Limitations & Future Work¶
- The XL/2 FID of 2.96 still lags behind multi-step methods such as SiT/DiT (~2.0 with 250 steps), indicating room for improvement in one-step generation quality.
- Validation is limited to ImageNet 256; experiments at higher resolutions (512/1024) and text-to-image settings are absent.
- The solution function requires an additional \(s\) input (via positional embedding of \(s-t\)), introducing additional model design complexity.
- Direct comparisons with recent consistency-based methods such as sCT and IMM are lacking.
Related Work & Insights¶
- vs. MeanFlow: The core distinction lies in the JVP-free formulation and solution function parameterization. SoFlow consistently outperforms MeanFlow across all model sizes (FID improvements of −0.47 to −1.32).
- vs. Consistency Models (iCT/sCT): Both share the spirit of consistency-based training, but SoFlow's solution function consistency is more general (supporting arbitrary \((t, s)\) pairs) and naturally accommodates training-time CFG.

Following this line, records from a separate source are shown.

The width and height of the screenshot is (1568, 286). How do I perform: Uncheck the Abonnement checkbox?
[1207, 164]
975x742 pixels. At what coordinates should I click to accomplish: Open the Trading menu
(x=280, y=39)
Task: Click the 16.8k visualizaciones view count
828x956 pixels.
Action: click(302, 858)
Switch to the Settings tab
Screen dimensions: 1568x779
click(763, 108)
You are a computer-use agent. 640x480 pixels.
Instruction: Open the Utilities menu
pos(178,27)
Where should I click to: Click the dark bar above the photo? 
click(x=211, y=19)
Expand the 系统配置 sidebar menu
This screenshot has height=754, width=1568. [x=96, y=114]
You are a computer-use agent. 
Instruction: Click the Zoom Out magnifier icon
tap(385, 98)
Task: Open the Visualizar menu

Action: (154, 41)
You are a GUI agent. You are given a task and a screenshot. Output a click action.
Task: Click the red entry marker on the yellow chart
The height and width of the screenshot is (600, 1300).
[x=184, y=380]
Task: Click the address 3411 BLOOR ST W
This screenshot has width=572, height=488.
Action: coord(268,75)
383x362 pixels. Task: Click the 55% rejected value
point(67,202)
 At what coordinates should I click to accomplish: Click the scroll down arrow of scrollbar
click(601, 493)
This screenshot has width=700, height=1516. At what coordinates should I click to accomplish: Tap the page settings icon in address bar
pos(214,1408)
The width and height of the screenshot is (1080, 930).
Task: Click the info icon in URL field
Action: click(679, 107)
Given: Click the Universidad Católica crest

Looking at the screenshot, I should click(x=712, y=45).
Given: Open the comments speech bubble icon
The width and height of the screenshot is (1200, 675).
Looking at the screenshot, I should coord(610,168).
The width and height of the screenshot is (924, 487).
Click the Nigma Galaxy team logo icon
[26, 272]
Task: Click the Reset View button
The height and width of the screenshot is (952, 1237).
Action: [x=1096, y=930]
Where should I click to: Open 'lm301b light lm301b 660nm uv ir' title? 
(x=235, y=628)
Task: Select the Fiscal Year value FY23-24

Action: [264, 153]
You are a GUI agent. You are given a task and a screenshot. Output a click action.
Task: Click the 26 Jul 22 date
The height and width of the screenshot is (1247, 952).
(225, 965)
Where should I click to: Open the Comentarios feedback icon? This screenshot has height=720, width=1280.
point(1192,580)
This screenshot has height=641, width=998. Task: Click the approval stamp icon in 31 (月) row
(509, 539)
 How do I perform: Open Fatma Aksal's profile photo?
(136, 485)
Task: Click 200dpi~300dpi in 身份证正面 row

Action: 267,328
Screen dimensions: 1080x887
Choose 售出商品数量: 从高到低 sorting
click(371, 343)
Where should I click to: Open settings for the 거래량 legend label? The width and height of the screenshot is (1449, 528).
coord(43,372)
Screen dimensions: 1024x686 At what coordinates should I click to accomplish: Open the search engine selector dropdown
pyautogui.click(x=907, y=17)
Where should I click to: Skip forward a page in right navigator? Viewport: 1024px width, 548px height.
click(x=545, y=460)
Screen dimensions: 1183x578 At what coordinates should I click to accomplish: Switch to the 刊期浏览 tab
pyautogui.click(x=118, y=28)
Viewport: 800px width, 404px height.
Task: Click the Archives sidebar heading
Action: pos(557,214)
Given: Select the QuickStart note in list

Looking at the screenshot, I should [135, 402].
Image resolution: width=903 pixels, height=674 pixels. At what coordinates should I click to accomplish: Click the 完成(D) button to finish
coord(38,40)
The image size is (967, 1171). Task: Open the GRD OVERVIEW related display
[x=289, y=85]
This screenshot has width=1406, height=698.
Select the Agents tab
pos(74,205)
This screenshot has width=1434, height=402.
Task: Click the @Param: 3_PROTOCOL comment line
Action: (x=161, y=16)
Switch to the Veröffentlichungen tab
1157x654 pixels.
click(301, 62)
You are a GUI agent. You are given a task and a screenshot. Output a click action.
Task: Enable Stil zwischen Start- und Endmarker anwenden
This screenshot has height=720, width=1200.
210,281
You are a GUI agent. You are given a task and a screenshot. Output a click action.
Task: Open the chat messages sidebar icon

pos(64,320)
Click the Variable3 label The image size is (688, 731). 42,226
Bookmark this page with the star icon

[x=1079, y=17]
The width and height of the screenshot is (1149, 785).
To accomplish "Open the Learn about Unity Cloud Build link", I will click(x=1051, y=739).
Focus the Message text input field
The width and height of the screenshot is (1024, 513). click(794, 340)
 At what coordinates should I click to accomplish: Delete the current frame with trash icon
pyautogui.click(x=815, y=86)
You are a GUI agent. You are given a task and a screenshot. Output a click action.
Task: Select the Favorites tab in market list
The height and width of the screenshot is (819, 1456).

- vs. Shortcut/IMM: Both approaches learn mappings between arbitrary time pairs, but differ in theoretical motivation — SoFlow is grounded in the mathematical properties of ODE solution functions.
Rating¶
- Novelty: ⭐⭐⭐⭐ — Solution function learning combined with a JVP-free consistency loss is a meaningful contribution, though not a fundamental paradigm shift.
- Experimental Thoroughness: ⭐⭐⭐⭐ — Comprehensive ablations and multi-scale model comparisons, but lacking high-resolution and text-to-image evaluations.
- Writing Quality: ⭐⭐⭐⭐⭐ — Mathematical derivations are clear and the relationship between motivation and method is well-structured.
- Value: ⭐⭐⭐⭐ — Represents a substantive advance in one-step generation, with significant engineering value due to the JVP-free design.